**PROVIDED DATA**.
————

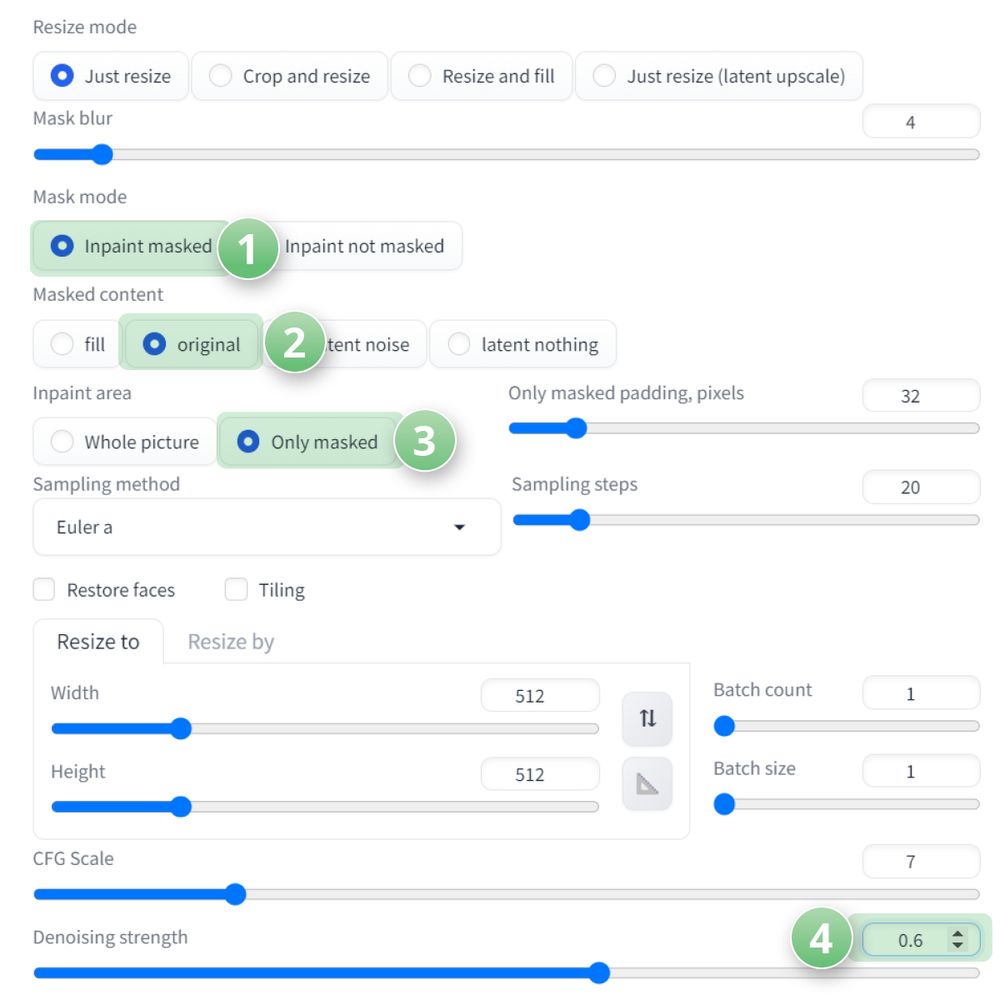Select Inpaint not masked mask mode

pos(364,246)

————

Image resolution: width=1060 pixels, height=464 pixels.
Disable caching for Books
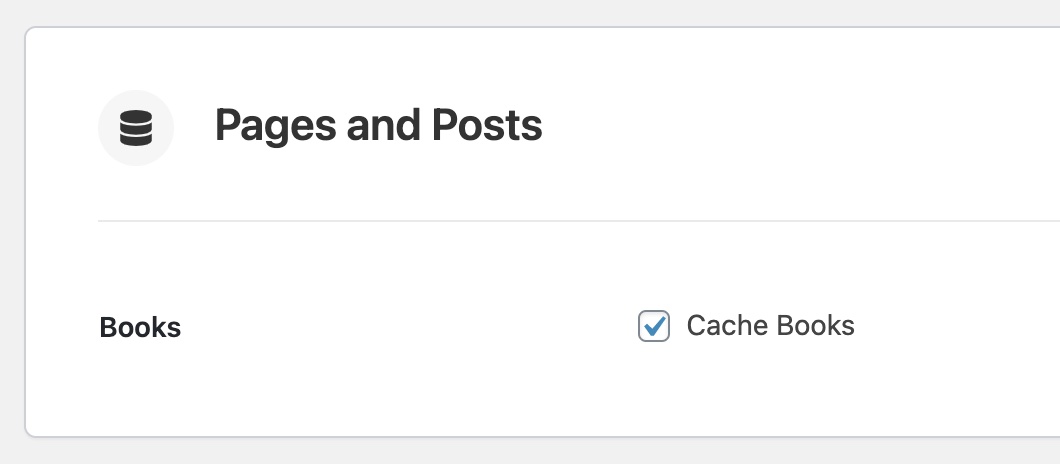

————

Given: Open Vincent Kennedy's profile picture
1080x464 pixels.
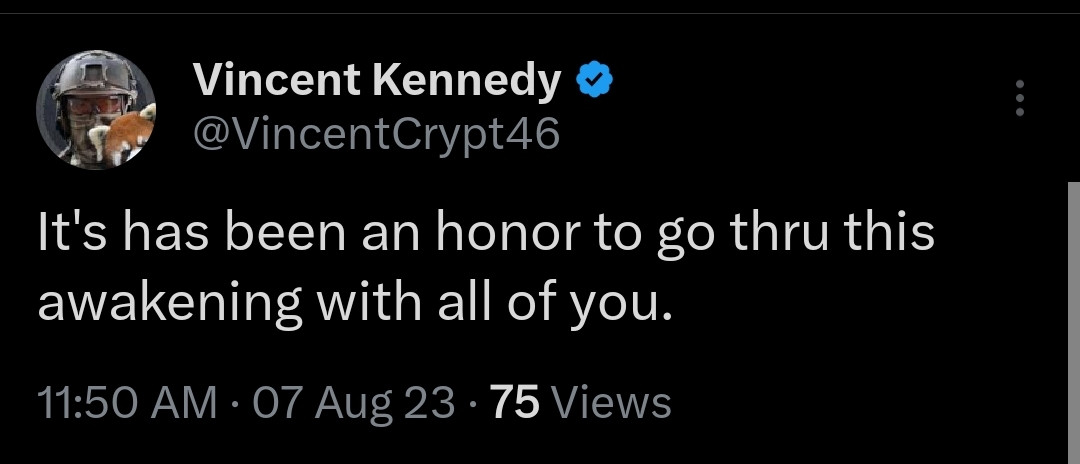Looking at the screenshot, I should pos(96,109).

————

**WHAT THE TASK ASKS**. Starting with the line above that holds "Image resolution: width=1060" and stopping with the line that holds "Disable caching for Books", reproduce each line exactly, omitting all other lines.

**WRITTEN RESPONSE**.
Image resolution: width=1060 pixels, height=464 pixels.
Disable caching for Books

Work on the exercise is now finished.